Bangladesh has announced plans to ban all international and domestic flights for a week from Wednesday, coinciding with yet another lockdown to counter a spike in new coronavirus cases. All international passenger flights to and from Bangladesh will remain suspended from April 14 to 20, DPA news agency quoted the Civil Aviation Authority of Bangladesh (CAAB) as saying in a statement.
More than 500 flights will be cancelled because of the ban, said the CAAB's Air Vice Marshal M Mafidur Rahman.
Bangladeshi airports have now been operating an average of 70 to 75 flights per day, he said.

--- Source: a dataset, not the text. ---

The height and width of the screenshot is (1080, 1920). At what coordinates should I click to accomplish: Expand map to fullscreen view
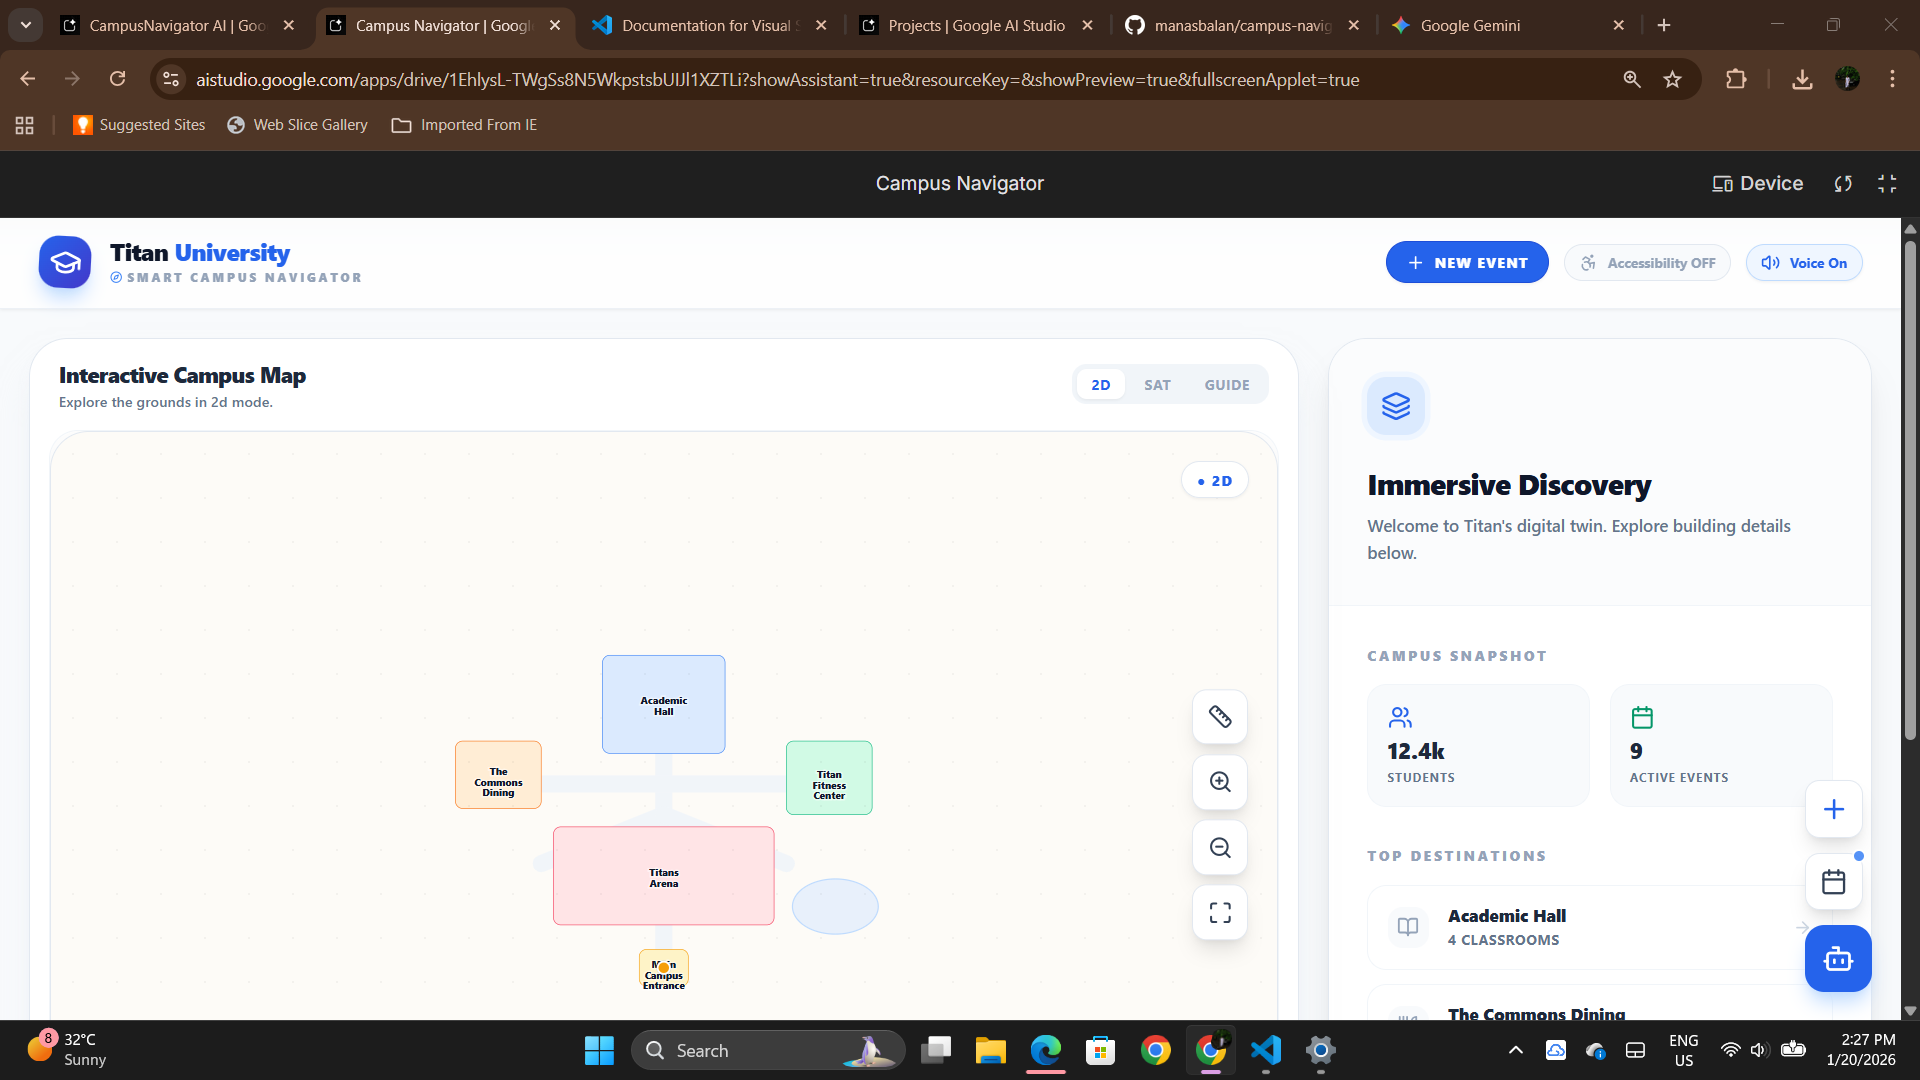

Domestic passenger flights and chartered helicopter flights are among those to be suspended, while some exceptions may be made for medical evacuations, humanitarian relief and cargo flights, the aviation authority said.
A surge in Covid-19 cases since March prompted the government to enforce a nine-day nationwide shutdown until Tuesday, to be followed by yet another seven-day lockdown from Wednesday to slow the spread of the virus.
The authorities imposed a ban on air passengers from Europe and 12 other countries on April 3.
Passenger flight operations on domestic routes were suspended on April 5.
Bangladesh, which reported its first cases of the novel coronavirus last March, reported its highest single-day increase in infections on April 9, with 7,462 cases.
So far, the country has reported some 684,756 cases and 9,739 deaths.
Bangladesh previously imposed a nationwide shutdown for more than two months, from March 26, 2020, until May.